Todo este proceso había sido excesivamente natural. Digo esto porque analizándolo en el tiempo, ahora comprendo lo del canto de los gallos y el cacarear de las gallinas en los gallineros del pueblo. Recuerdo esa sonoridad permanente que fluye de aquellos sitios, como un gorgoteo incesante a distancia, y de cómo fueron causa y motivo de centenares de ideas sobre ruidos y sonidos que no eran otra cosa que el canto a lo lejos de los gallos, o el ruido natural de los gallineros. Cuantas veces no imaginé pleitos de vecinos, llantos de mujer, alaridos de angustia, chirriar de cauchos, o los ecos de alguna distante algarabía de borracho por causa de la sonoridad nocturna del gallinero. La única responsable de transformar mis percepciones auditivas. Es decir, también los ruidos formaban parte desde siempre de aquel espectro ilusorio visionario.

Cuando las cosas y la gente empezaron a sentir el paso y el peso de los años duros, yo no fui la excepción. Decía mi padre “la necesidad tiene cara de hereje”. Los golpes me habían enseñado en buena parte que no había que mirar hacia atrás para emprender un nuevo oficio. Por eso me acostumbré, sin un empleo estable, a ser una especie de saltimbanqui. Hasta que, con mi cara de hereje, esa necesidad me condujo a ocupar posiciones de trabajo en horarios nocturnos. No podía acostumbrarme aún al cabalgamiento de aquellas jornadas que empataban un día con el otro. Con frecuencia me quedaba dormido en los vagones del tren. Entre dormido y despierto, solía dar cabezazos de sobresalto. Una mañana calurosa tuve una visión inesperada. Al despertar, tras uno de esos convulsivos cabeceos, allí estaba. Ocupando los dos puestos de la butaca que justo estaba frente a mí, se encontraba descansando en posición fetal una extraña figura agazapada y encogida. Como en cuclillas, un ser que simulaba ser humano, mitad hombre mitad mujer. Dotado extrañamente el rostro con pómulos filosos. Sin piel. Su cuerpo, cubierto por carnes de un color cetrino que más bien parecían pellejos adheridos al hueso, traía un colgajo entre las piernas.
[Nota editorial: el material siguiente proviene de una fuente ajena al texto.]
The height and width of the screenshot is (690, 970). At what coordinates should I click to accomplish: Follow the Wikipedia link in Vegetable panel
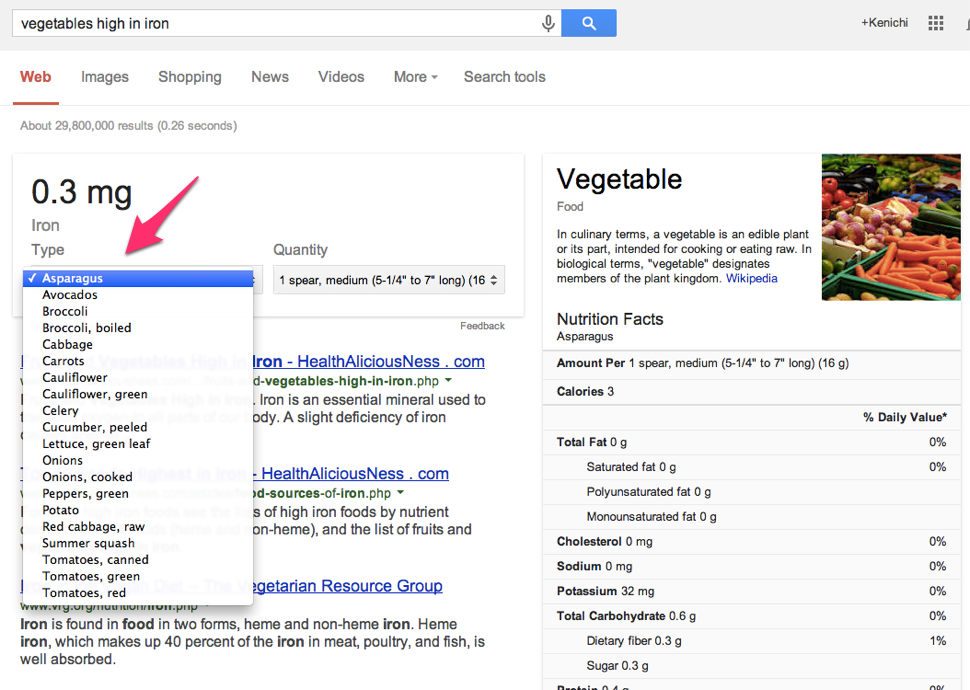coord(752,278)
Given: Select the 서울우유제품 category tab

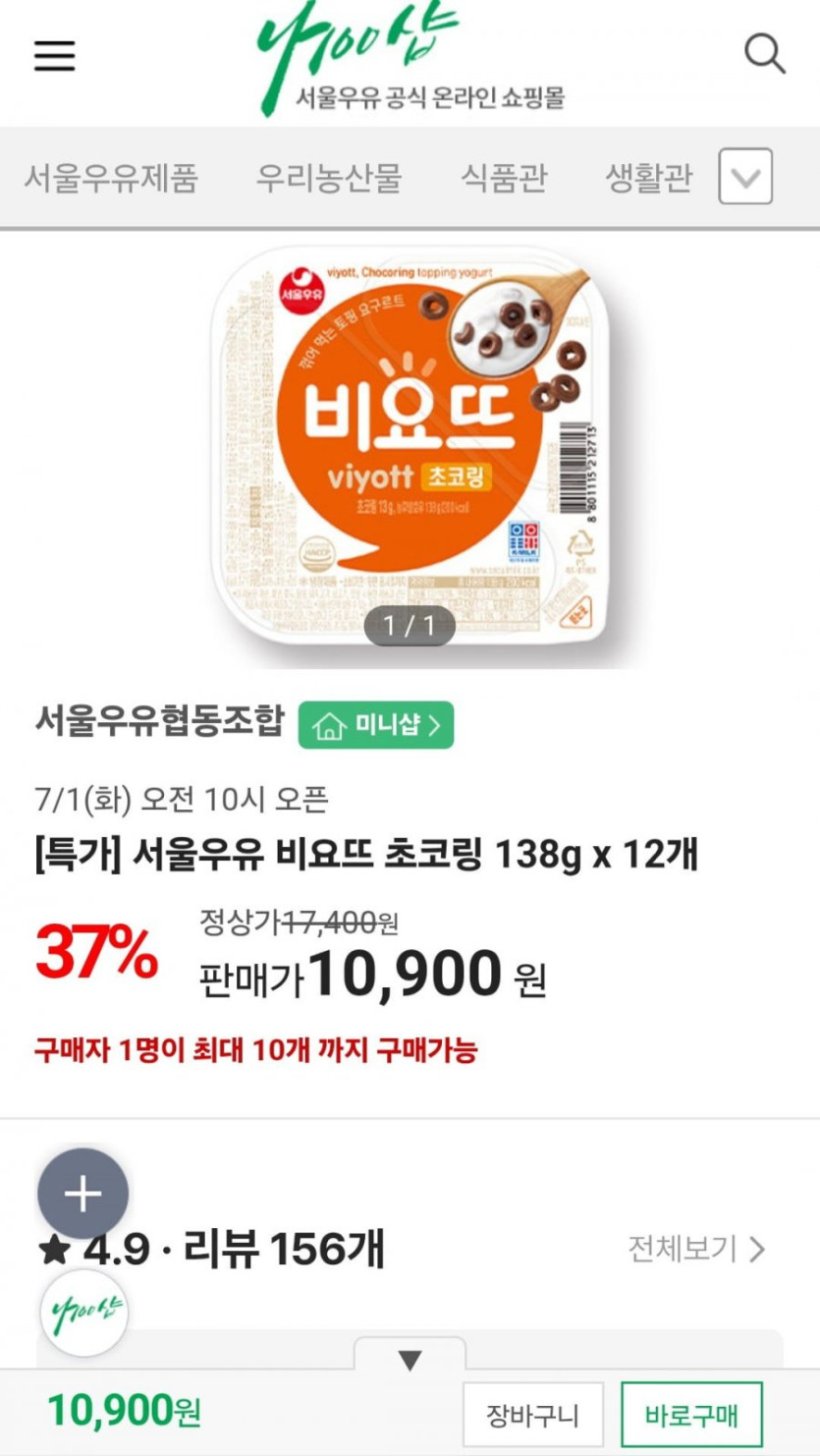Looking at the screenshot, I should 111,178.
Un descomunal prolapso. Las vísceras al descubierto, invadidas por decenas de moscas. No atinaba a descubrir si el color negro que cubría a retazos sus fétidas carnes eran pelos o insectos. Solo al volar, cuando el tren daba sacudidas, supe que se trataba de ellas. Aquel espectro de hedor nauseabundo se removía entre sus propios excrementos y con ellos, alimentaba a un sarnoso animal que lamía desesperadamente sus inmundicias. Desdentado y balbuciente, hizo un torpe ademán, como de querer extender un miembro hacia a mí, logrando que mi espalda se comprimiera fuerte y ferozmente contra el respaldar del asiento que ocupaba. Tanto hedor y asquerosidad juntas en un lugar público de uso colectivo, tenían que tener necesariamente un origen irreal.

Confieso que aquella fue mi primera reflexión. No podía ser sino una travesura de la imaginación. ¿Cómo fui capaz de interpretar esa irrealidad? ¿Cómo esa mañana supe descubrir el misterio de aquella alucinación? ¿Cómo pude controlar la bestial visión? Sinceramente, debo confesar que no lo sé. Probablemente, todas esas cosas sobre mi propia imaginación, aquellos afanes de infancia sobre el manejo de los sueños tal vez den alguna razón del porqué pude en ese momento tener control sobre las visiones que creaba mi enfermedad. Me cuesta un poco decir o reflexionar sobre mis propias cualidades intelectuales, pero pienso que quizá, por allí este la explicación. Puede valer la opinión de algún experto en la materia. Eso es algo que voy a considerar para más adelante.